- Given exercise
Copy the following lines word for word.

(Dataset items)
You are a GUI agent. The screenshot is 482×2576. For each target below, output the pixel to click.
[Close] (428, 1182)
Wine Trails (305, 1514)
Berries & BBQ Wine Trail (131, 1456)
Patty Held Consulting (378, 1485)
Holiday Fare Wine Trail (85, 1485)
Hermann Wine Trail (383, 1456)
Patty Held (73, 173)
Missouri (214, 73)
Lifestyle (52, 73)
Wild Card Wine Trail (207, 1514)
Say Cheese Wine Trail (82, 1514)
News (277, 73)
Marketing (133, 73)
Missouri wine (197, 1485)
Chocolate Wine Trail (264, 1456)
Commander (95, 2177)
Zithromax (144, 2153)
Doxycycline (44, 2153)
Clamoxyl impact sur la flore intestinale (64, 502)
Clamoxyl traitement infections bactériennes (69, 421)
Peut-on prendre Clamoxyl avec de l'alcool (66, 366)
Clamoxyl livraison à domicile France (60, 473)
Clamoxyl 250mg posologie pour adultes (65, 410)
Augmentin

- Solution below
You are a GUI agent. The screenshot is 482×2576. For each target below, output the pixel to click.
[Close] (428, 1182)
Wine Trails (305, 1514)
Berries & BBQ Wine Trail (131, 1456)
Patty Held Consulting (378, 1485)
Holiday Fare Wine Trail (85, 1485)
Hermann Wine Trail (383, 1456)
Patty Held (73, 173)
Missouri (214, 73)
Lifestyle (52, 73)
Wild Card Wine Trail (207, 1514)
Say Cheese Wine Trail (82, 1514)
News (277, 73)
Marketing (133, 73)
Missouri wine (197, 1485)
Chocolate Wine Trail (264, 1456)
Commander (95, 2177)
Zithromax (144, 2153)
Doxycycline (44, 2153)
Clamoxyl impact sur la flore intestinale (64, 502)
Clamoxyl traitement infections bactériennes (69, 421)
Peut-on prendre Clamoxyl avec de l'alcool (66, 366)
Clamoxyl livraison à domicile France (60, 473)
Clamoxyl 250mg posologie pour adultes (65, 410)
Augmentin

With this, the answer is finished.